Par ailleurs, l’initiative prévoit aussi que « l’argent nouvellement émis » – un peu plus de 43 milliards en 2017 ! – sera dorénavant distribué à l’Etat et/ou aux citoyens, mais « sans dette », c’est-à-dire gratuitement. (Selon le libellé de l’initiative, il s’agit bien de tout l’argent nouvellement émis). Désormais, la BNS devrait donc non seulement approvisionner les banques en crédits, mais aussi distribuer une manne purement fictive puisqu’il n’y aura en l’occurrence aucune création supplémentaire de richesse. Ecartelée entre ces nouvelles obligations et ses fonctions traditionnelles, la BNS courrait un grand risque de perdre le contrôle de la politique monétaire. Selon les scénarios envisageables, il pourrait y avoir déflation ou, beaucoup plus probablement, forte inflation. Dans ce dernier cas, les comptes à vue du public seraient garantis, mais les francs qui y figurent perdraient de leur valeur… La BNS ne peut certes faire faillite, mais ce serait en quelque sort le franc qui ferait faillite – quel marché de dupes !

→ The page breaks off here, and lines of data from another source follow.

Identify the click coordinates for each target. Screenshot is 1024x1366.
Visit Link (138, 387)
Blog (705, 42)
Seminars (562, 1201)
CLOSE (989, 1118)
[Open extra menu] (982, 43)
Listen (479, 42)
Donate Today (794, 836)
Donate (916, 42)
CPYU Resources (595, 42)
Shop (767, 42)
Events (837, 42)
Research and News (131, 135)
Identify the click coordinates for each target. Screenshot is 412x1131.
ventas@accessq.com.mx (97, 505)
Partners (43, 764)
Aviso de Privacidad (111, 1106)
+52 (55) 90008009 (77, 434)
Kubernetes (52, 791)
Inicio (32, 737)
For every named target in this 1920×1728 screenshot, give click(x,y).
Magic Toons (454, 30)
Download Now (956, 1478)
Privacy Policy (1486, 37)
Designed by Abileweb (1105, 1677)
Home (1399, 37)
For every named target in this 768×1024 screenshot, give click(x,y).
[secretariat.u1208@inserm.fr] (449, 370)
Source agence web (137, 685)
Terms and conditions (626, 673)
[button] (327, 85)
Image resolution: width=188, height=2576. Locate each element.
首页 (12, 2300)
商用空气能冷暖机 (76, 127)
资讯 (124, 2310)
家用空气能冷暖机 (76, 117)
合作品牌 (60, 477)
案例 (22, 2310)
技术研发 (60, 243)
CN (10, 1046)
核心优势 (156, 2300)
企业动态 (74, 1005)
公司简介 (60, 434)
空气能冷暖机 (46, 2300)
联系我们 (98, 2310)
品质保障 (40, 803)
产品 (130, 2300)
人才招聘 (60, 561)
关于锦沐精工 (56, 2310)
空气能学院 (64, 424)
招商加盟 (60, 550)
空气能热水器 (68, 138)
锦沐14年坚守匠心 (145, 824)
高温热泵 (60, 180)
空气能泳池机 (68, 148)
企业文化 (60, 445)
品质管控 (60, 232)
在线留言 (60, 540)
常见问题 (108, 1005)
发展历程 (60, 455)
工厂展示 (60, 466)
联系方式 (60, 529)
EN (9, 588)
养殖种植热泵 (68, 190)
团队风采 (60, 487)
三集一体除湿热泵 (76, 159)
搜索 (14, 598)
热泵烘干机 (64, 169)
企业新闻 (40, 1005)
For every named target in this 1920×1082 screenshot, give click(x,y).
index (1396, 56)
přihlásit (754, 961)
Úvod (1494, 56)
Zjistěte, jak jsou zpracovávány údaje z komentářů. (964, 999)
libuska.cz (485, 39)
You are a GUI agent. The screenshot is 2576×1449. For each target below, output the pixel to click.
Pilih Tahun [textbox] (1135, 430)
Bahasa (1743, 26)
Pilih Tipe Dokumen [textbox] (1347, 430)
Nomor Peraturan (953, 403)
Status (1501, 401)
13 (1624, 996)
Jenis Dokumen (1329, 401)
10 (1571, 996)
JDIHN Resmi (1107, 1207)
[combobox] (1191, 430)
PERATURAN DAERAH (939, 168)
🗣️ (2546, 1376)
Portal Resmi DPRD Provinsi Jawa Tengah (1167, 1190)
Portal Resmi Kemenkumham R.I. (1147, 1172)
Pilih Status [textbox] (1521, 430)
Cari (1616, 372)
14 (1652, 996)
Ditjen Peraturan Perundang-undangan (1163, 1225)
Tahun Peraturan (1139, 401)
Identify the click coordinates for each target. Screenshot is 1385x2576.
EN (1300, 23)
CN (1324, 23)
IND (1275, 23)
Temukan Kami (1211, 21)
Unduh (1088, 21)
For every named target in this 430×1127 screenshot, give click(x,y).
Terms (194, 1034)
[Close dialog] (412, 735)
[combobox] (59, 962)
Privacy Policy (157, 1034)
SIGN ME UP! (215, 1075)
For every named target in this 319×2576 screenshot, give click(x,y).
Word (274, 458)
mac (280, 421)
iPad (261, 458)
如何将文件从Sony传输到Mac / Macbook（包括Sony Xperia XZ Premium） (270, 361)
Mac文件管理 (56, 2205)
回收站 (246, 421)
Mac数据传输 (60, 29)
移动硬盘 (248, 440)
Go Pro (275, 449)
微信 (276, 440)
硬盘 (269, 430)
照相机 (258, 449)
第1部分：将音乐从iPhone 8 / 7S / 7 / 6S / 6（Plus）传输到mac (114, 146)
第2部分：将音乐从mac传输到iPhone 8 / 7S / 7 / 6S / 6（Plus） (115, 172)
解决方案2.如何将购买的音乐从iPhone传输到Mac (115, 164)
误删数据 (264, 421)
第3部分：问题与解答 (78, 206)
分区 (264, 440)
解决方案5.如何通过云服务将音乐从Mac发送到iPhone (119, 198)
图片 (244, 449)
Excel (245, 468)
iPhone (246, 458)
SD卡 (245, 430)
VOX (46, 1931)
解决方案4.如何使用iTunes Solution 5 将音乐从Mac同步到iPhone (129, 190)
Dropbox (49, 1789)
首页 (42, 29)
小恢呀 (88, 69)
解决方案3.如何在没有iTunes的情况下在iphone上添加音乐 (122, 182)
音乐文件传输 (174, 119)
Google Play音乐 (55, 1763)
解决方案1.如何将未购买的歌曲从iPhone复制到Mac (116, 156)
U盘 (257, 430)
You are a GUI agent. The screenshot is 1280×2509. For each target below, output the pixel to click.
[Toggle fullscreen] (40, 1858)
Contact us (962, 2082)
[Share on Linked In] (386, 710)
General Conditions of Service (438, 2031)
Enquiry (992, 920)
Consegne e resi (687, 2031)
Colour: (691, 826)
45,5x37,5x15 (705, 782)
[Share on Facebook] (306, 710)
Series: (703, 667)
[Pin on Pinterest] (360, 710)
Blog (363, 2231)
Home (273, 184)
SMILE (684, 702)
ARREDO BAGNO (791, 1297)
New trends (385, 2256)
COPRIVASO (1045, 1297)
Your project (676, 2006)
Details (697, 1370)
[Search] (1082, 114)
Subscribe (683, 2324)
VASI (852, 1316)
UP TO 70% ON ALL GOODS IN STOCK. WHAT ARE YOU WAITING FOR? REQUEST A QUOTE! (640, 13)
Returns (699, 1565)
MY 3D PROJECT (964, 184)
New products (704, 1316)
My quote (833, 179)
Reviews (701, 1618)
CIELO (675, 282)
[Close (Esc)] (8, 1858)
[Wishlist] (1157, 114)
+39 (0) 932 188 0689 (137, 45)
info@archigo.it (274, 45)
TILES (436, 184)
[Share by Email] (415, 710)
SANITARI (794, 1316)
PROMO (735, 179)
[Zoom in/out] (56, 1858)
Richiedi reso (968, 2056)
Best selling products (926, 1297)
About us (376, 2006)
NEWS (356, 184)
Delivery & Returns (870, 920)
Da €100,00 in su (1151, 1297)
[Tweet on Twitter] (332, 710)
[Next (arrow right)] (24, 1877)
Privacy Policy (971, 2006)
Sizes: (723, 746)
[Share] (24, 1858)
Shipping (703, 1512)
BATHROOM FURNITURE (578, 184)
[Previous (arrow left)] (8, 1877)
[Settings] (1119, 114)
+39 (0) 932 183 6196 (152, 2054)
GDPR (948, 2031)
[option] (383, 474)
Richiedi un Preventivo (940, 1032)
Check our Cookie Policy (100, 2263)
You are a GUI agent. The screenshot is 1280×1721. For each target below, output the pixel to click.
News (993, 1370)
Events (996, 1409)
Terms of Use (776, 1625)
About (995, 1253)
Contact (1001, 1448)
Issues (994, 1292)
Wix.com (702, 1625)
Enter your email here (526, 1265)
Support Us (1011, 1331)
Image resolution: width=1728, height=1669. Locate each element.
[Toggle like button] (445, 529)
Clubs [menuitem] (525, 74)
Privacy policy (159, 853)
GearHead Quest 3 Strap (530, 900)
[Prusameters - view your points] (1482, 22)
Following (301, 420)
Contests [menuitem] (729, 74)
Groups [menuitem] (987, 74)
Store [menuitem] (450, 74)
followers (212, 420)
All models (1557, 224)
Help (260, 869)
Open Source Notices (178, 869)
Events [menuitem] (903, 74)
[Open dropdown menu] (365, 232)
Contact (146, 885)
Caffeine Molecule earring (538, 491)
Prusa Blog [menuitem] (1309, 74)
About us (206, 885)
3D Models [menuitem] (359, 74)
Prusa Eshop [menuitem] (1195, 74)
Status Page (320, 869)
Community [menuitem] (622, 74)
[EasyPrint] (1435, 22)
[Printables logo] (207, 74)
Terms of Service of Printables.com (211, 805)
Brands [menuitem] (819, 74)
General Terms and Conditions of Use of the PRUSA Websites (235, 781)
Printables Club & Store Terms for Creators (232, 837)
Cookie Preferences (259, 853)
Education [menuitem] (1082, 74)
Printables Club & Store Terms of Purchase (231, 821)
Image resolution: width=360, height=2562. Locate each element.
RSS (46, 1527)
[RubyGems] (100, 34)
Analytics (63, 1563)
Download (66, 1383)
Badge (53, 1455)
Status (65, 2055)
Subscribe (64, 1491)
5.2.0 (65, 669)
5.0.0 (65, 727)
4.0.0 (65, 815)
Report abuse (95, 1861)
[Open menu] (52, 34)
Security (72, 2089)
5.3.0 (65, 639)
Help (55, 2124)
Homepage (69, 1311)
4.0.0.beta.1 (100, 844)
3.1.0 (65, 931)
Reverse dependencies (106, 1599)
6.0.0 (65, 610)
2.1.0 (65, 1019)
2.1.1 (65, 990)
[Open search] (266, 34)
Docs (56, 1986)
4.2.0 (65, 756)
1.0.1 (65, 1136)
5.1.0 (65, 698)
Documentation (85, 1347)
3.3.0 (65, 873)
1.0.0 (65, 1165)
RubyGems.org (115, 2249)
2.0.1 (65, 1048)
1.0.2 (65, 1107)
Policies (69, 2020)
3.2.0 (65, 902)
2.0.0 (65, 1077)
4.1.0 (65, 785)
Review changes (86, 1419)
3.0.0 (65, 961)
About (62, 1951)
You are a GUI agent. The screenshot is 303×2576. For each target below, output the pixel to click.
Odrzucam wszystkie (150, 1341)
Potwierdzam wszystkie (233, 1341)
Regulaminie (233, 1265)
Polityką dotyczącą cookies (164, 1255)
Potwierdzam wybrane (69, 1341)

Le plus ironique est qu’à l’heure actuelle la monnaie n’est pas loin d’être « pleine » en Suisse. Les comptes de virement des banques à la BNS se montaient en effet à 457 milliards à fin février alors que les dépôts à vue et apparentés atteignaient 552 milliards. La monnaie est donc déjà pleine à 83% ! Mais cette situation est hautement anormale, résultant principalement des interventions massives de la BNS sur le marché des changes pour empêcher le franc de trop s’apprécier. C’est donc là une situation qui ne saurait durer indéfiniment.